Available data START

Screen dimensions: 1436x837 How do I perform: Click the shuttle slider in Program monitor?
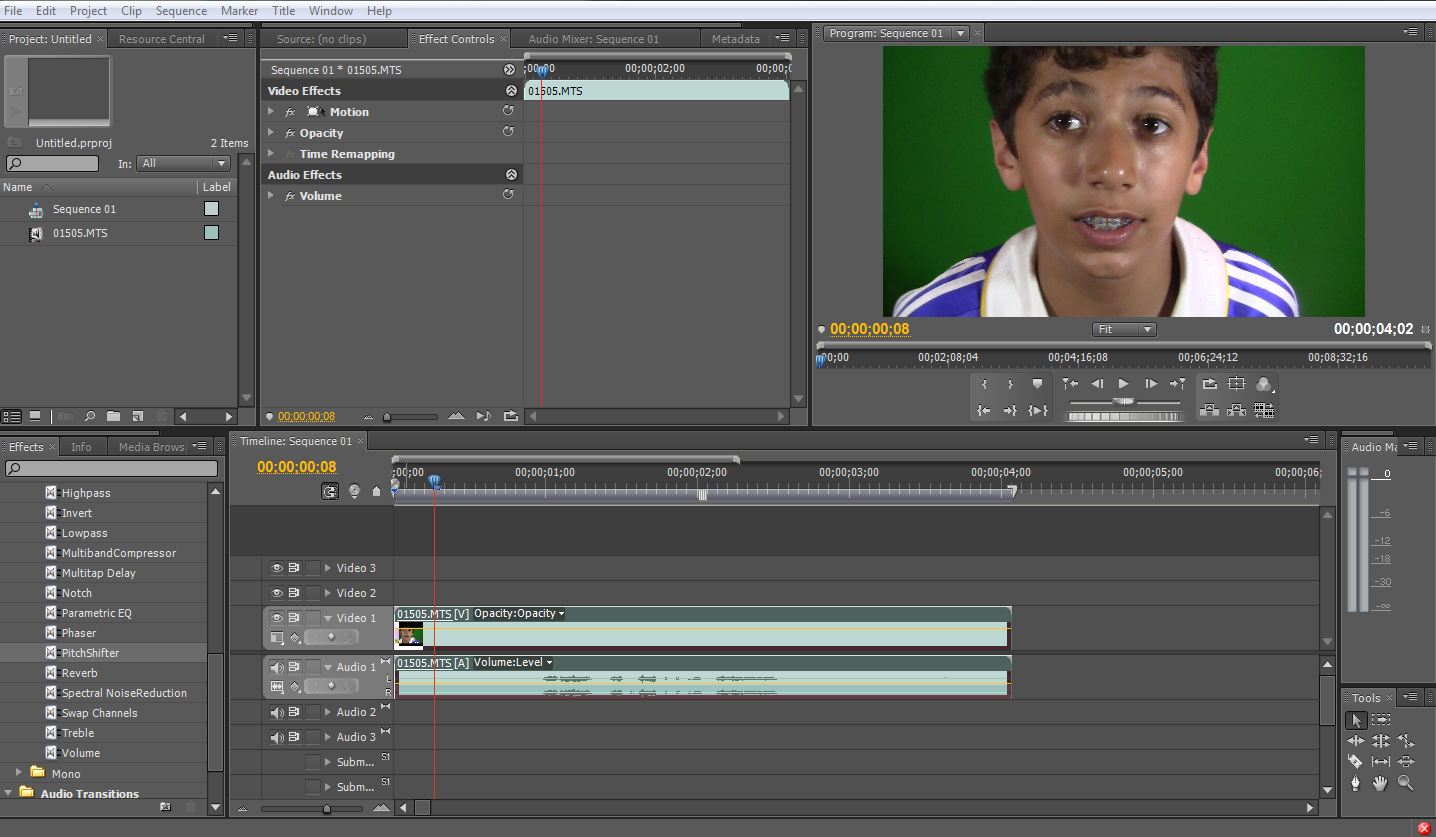point(1124,403)
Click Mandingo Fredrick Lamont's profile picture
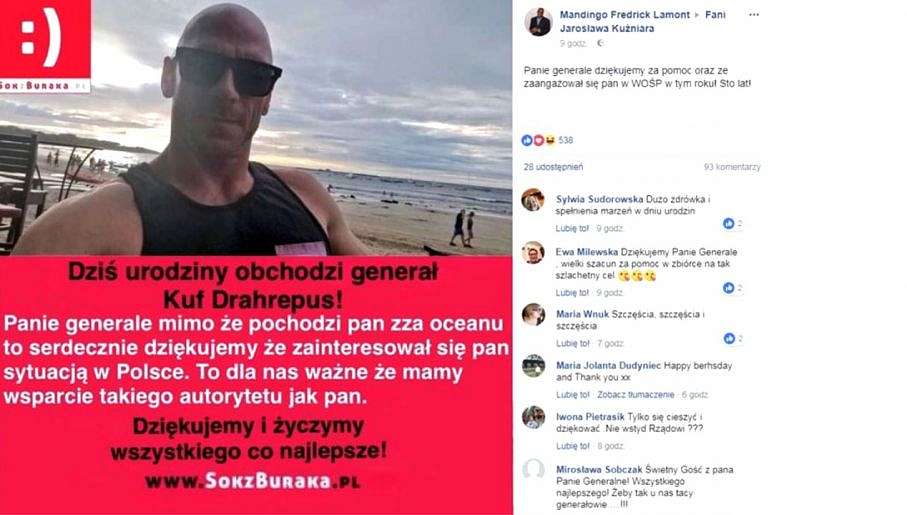This screenshot has width=907, height=515. pyautogui.click(x=538, y=22)
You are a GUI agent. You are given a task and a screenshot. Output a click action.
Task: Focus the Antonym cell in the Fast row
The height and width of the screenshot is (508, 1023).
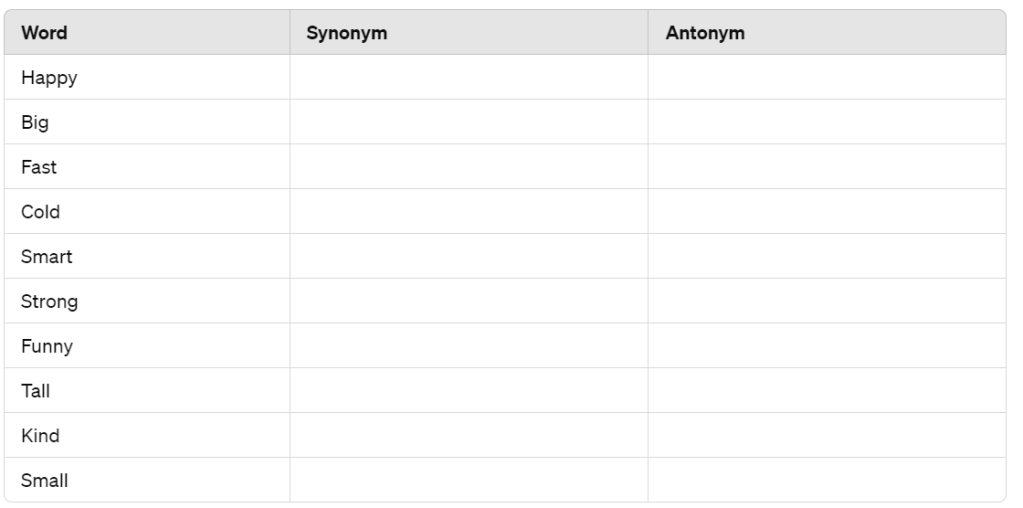(826, 167)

Available data END

### What is expected:
Each record should be copied exactly, and each image left out.

### Exercise response:
Screen dimensions: 1436x837 How do I perform: Click the shuttle slider in Program monitor?
point(1124,403)
Click Mandingo Fredrick Lamont's profile picture
This screenshot has width=907, height=515. pyautogui.click(x=538, y=22)
You are a GUI agent. You are given a task and a screenshot. Output a click action.
Task: Focus the Antonym cell in the Fast row
The height and width of the screenshot is (508, 1023).
(826, 167)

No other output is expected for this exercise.